2009年 5月 1日 (金)

       

■ JT盛岡工場廃止へ 正社員122人、配転か退職

     
   
 
2010年3月で廃止が決まった盛岡工場
 
  JT(日本たばこ、木村宏社長)は4月30日、来年3月で盛岡市みたけ2丁目の盛岡工場の生産を終了し、廃止すると発表した。同日の取締役会で全国9工場のうち盛岡、小田原(神奈川)、米子(鳥取)の3工場廃止を決めた。盛岡工場には現在122人の正社員と6人の非正規従業員がいる。年間製造量は08年度実績で約66億本。近年の喫煙人口の減少と健康志向の高まりで厳しい環境にあり、盛岡工場が整理合理化の対象となった。社員は配置転換と希望退職を基本に処遇し、労働組合と交渉する。生産農家からの葉たばこ購入は同じ敷地内にあるJT東北原料本部で継続する。

  同日は盛岡工場で母袋秀昭工場長が記者会見して本社の決定を伝えた。「非常に残念なことだが厳しい事業環境の中で弊社が生き残っていくためにはやむを得ない。1905年に盛岡煙草製造所としてたばこ製造を開始して以来、1世紀あまりの長きにわたり操業できたことは、ひとえに地域の皆様のご理解とご協力があったから」とコメントした。

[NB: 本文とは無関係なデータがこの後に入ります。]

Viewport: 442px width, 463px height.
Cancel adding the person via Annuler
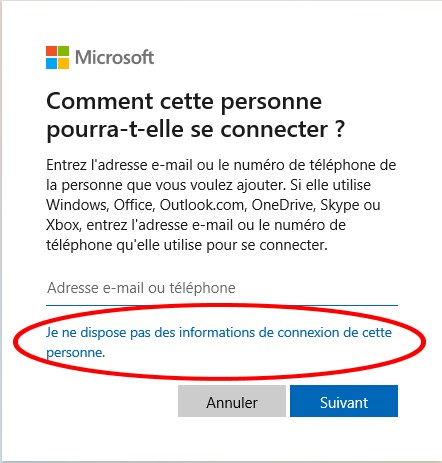232,401
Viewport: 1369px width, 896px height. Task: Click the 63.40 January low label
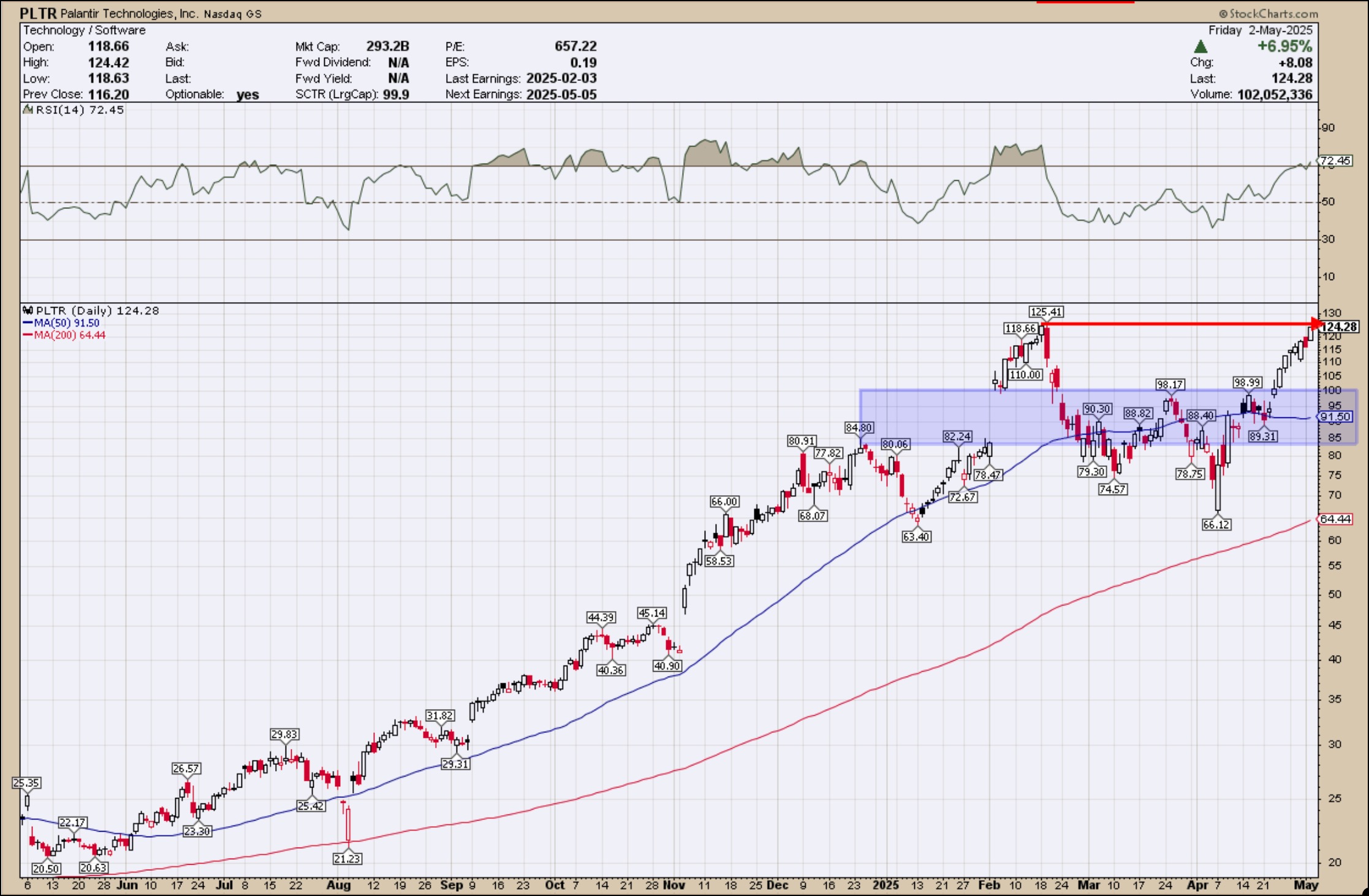916,537
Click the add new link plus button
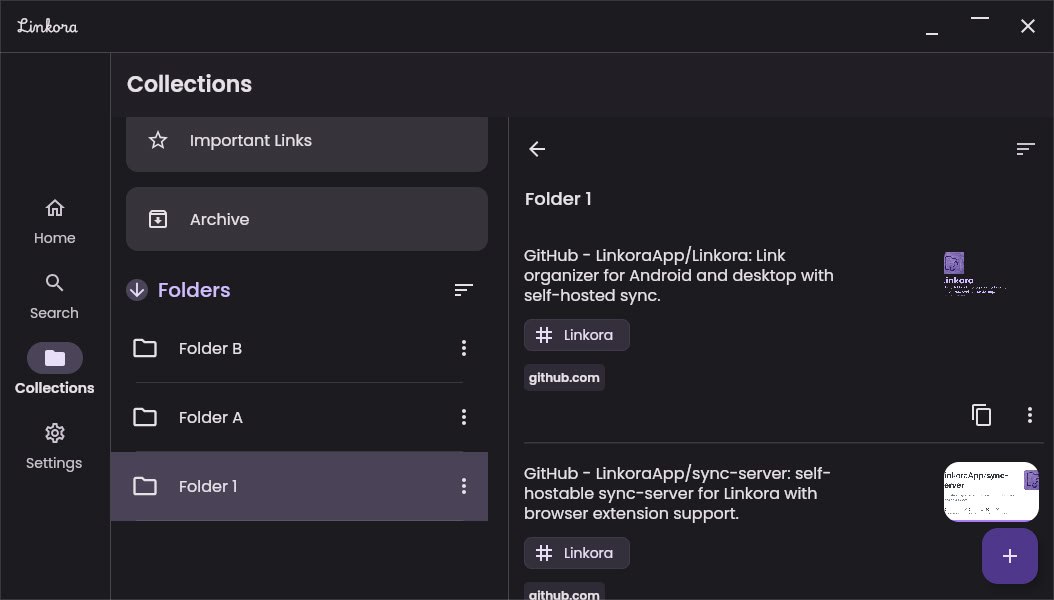Screen dimensions: 1054x600 (x=1009, y=556)
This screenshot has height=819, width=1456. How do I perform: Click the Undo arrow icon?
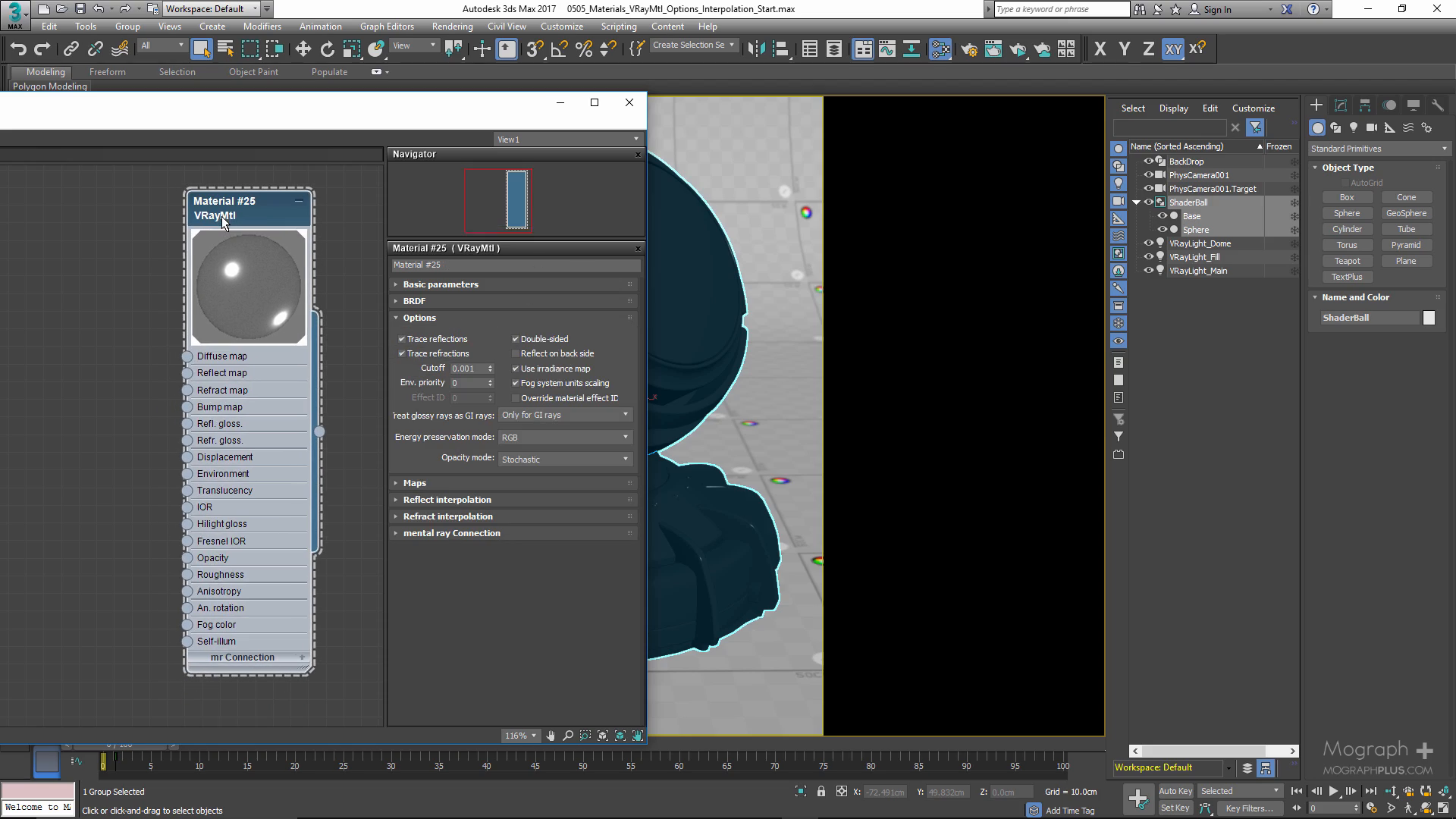click(x=18, y=49)
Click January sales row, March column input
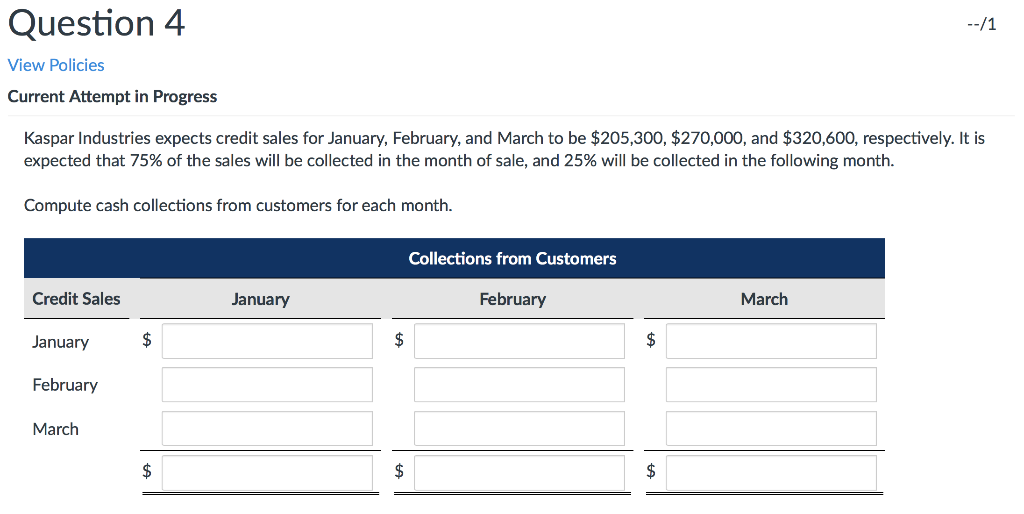This screenshot has height=514, width=1024. point(771,341)
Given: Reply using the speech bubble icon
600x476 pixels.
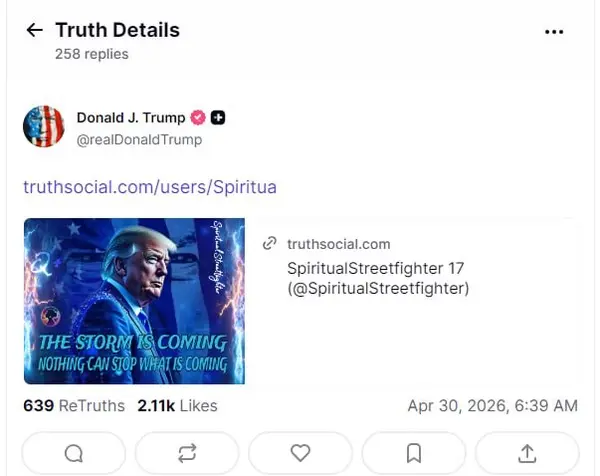Looking at the screenshot, I should (73, 453).
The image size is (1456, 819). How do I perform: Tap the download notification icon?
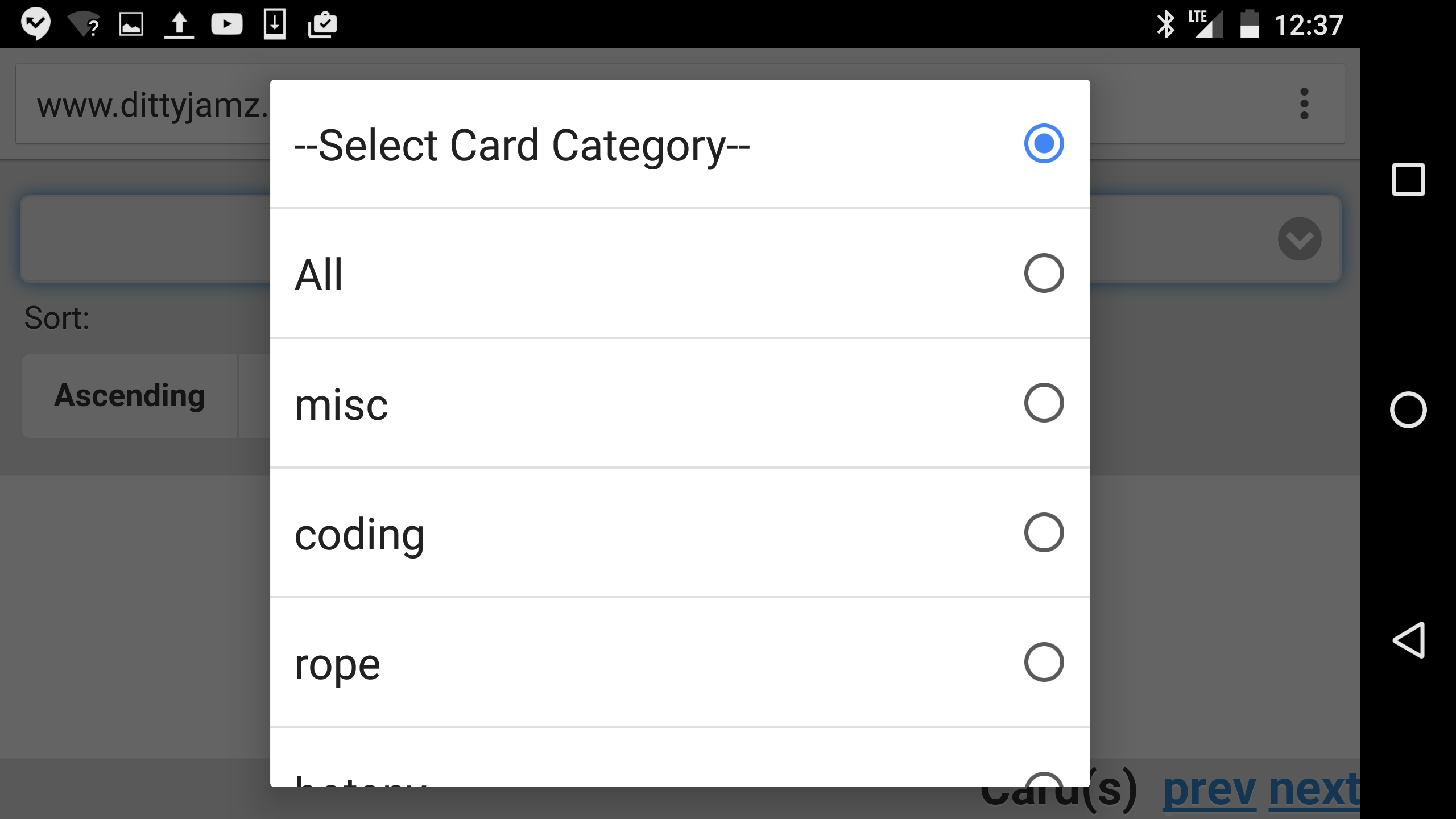(275, 24)
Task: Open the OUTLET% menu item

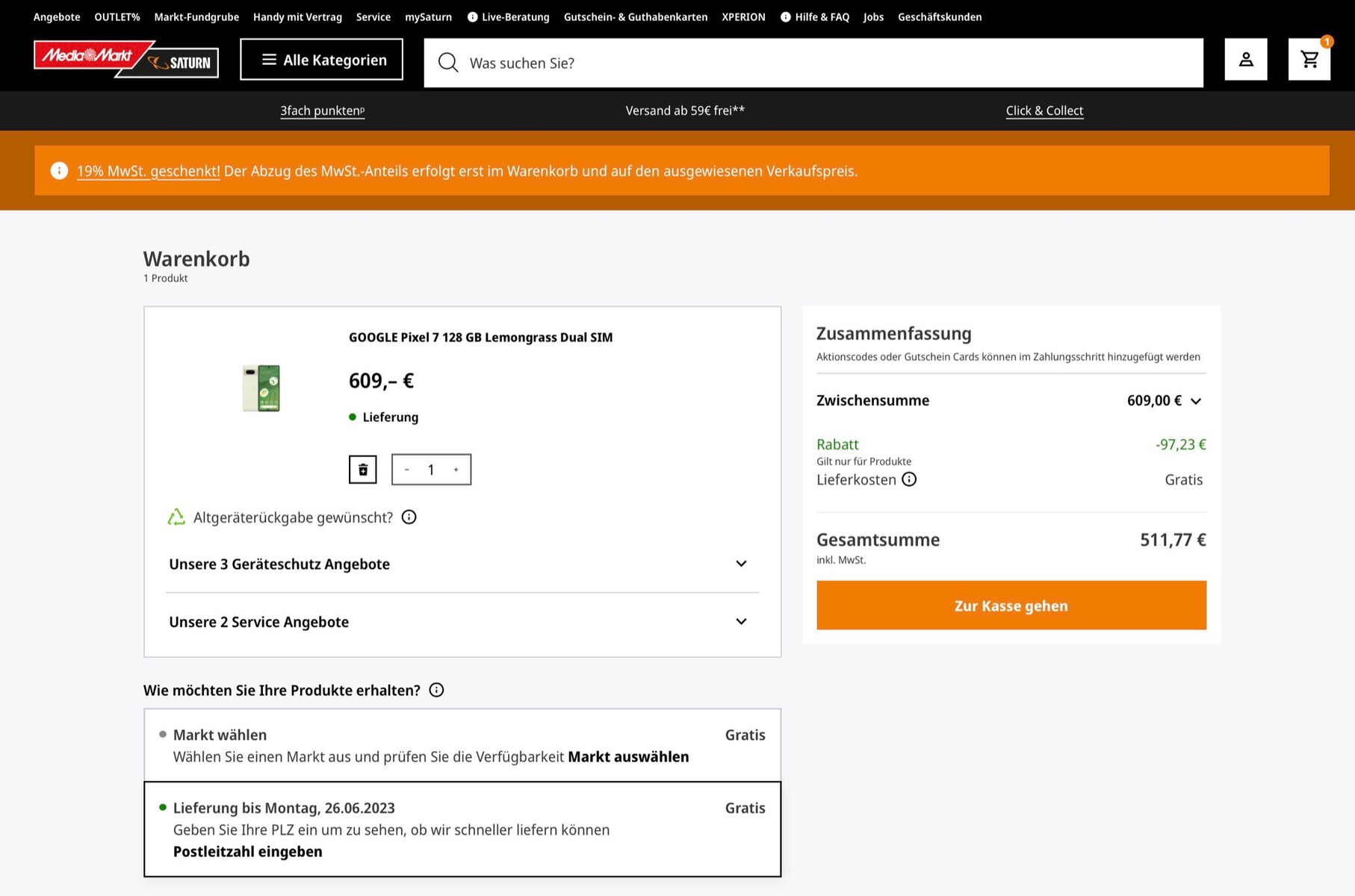Action: click(x=117, y=17)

  廃止の背景となる市場の縮小については高齢化の進展、喫煙と健康に関する意識の高まり、喫煙をめぐる規制の強化などの複合的要因などの本社の見解を伝えた。

  「契約社員とパート社員は製造終了の時点で、契約終了。正社員は労組と協議する中で基本的には社内の配置転換と退職の募集を予定している。正社員は労働組合との協議次第」と話した。

  正社員122人のうち97人が県内出身者で、居住地は盛岡市と滝沢村が多い。業務の内訳は工場約90人、残りは管理部門となっている。社員の平均年齢は51歳。

  母袋工場長は「全員の県内での配置転換は無理な状況」と話し、県外への配転を余儀なくされる。JTは盛岡工場のほか県内に原料本部、盛岡支店、営業所がある。「具体的な内容は今後の本社の意向と労組との交渉による」と話し、労組とは秋から交渉に入る見通しを示した。退職のあり方については「一般的には希望退職、早期退職などと言われていることとほぼ同じ」とした。

  同日は本社で決定したあと、母袋工場長が食堂に社員と構内業務の子会社の社員を集めて説明した。反応については「非常に冷静に淡々と聞いていた印象」と述べた。

  盛岡工場が整理の対象となったことについては「全体的な事業量と作る能力の問題がある。その中で工場の場所、機能、大きさ、社員状況を勘案して本社が決定した」と話した。

  葉たばこの生産農家については「岩手県は葉たばこの大産地で、農家から葉たばこを購入する原料本部という組織がある。その組織と購買は引き続き事業を行う」と話し、原料の購入は工場とは別組織を存置して継続する。「たばこ工場の廃止と購入は関係ない。葉たばこは農家の高齢化が進んでいるので、耕作量や買い上げは年々減っている。工場廃止とは関係ない」と話した。

  葉たばこはJT全社での加工に購入し、盛岡工場の廃止が生産農家に与える影響は少ないという。

  同工場はピーク時の2004年度には131億本を製造し、1972年には約600人の従業員がいた。